Kensu v. Rapelje et al
Filing
141
ORDER Denying 108 Plaintiff's Motion for Protective Order, Preliminary Injunction and Appointment of Expert. Signed by District Judge Victoria A. Roberts. (LVer)
UNITED STATES DISTRICT COURT
EASTERN DISTRICT OF MICHIGAN
SOUTHERN DIVISION
TEMUJIN KENSU,
Plaintiff,
Case No: 12-11877
Hon.

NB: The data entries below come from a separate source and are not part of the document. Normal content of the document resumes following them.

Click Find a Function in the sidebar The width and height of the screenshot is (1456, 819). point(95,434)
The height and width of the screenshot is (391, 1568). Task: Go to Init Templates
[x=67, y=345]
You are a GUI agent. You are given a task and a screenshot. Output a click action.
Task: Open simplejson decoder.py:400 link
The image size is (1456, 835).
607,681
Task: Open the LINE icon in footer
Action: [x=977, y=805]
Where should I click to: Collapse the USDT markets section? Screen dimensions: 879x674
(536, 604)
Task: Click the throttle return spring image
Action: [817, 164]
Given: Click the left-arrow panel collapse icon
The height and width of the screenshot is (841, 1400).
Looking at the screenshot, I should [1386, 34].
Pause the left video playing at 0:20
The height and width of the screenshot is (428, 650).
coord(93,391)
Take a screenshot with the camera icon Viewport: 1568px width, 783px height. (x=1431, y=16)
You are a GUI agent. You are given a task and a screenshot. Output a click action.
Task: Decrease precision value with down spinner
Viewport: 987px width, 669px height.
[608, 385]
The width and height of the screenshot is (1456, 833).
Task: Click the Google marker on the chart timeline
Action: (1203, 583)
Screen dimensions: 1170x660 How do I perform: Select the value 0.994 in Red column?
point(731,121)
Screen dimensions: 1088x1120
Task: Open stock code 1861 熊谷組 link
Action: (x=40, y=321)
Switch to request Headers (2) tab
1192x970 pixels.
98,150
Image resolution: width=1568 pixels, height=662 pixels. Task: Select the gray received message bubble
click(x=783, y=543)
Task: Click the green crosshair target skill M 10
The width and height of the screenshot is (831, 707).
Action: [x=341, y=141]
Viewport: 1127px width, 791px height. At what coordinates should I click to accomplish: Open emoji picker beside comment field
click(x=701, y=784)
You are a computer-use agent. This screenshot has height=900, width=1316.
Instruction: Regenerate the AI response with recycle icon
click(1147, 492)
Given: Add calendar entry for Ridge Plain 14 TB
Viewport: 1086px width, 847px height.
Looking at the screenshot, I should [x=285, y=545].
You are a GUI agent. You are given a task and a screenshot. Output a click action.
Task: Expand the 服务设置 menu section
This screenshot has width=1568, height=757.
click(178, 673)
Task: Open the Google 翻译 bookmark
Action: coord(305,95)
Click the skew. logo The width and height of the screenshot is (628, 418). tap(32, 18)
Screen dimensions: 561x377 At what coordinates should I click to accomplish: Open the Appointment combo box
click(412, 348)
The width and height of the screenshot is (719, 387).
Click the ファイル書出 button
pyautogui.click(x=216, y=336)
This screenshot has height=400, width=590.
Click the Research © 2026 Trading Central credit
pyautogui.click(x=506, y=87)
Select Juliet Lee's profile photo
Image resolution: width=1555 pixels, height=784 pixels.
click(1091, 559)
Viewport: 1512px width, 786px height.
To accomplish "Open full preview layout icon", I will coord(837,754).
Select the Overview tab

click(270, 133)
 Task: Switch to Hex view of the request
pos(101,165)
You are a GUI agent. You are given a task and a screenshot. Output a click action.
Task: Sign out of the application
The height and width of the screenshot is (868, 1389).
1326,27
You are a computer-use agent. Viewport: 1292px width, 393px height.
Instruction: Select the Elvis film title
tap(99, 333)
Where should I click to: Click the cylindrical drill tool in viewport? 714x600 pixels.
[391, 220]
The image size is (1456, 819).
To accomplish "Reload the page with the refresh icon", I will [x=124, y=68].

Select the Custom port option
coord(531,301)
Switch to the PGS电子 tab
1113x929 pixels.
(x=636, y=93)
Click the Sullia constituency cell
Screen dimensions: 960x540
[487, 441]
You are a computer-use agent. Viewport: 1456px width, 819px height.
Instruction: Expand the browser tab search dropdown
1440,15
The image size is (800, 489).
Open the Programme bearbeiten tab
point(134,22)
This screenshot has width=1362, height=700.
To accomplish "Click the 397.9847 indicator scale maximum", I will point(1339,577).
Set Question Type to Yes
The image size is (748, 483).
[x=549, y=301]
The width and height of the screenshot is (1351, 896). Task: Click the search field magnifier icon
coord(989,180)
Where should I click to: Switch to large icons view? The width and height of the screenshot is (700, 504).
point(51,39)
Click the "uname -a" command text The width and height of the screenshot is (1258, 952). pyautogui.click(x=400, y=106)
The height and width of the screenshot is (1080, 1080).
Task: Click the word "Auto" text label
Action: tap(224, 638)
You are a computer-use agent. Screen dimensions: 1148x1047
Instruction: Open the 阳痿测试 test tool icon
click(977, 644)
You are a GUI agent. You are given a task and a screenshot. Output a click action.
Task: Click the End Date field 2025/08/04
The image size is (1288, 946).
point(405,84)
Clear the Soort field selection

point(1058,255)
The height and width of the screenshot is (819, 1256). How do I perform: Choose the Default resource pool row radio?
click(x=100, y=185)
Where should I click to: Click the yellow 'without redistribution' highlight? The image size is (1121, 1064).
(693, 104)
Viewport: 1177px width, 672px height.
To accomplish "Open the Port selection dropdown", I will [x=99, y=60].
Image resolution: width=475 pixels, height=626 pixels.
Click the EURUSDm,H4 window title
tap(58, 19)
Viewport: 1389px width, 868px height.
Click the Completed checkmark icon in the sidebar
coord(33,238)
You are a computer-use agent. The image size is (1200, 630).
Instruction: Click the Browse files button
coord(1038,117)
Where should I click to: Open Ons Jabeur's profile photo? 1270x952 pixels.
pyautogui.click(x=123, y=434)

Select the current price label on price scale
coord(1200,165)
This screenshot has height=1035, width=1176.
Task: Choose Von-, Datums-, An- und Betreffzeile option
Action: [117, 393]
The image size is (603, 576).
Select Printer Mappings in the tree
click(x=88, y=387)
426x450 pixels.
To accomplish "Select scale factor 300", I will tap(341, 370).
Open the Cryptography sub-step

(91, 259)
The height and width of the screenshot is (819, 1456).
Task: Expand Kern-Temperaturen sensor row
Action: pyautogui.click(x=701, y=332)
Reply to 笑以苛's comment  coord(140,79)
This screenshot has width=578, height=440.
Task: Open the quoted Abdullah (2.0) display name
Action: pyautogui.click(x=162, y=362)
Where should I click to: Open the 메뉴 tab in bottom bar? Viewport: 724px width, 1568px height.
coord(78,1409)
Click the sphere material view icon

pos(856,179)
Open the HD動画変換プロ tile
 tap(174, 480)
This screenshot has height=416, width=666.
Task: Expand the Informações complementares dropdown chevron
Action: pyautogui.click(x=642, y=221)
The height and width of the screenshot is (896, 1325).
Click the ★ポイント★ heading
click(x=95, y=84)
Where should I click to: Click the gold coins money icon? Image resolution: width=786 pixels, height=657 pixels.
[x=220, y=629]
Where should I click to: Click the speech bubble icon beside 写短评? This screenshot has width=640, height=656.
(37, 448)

Victoria A. Roberts
vs
LLOYD RAPELJE, et al.,
Defendants.
_______________________________________/
ORDER DENYING PLAINTIFF’S MOTION FOR PROTECTIVE ORDER,
PRELIMINARY INJUNCTION, AND APPOINTMENT OF EXPERT (DOC # 108)
I. INTRODUCTION
Mr. Kensu is an inmate in the custody of the Michigan Department of Corrections
(“MDOC”). He is housed at Thumb Correctional Facility in Lapeer, Michigan. On April 26,
2012, Mr. Kensu filed this action against numerous defendants, essentially based on their alleged
failure to accommodate his gluten and dairy intolerance, give appropriate medical treatment for
his condition, and provide an adequate, special diet. He claims First and Eighth Amendment
violations, intentional infliction of emotional distress, violation of the Americans with
Disabilities Act, and discrimination based on handicap.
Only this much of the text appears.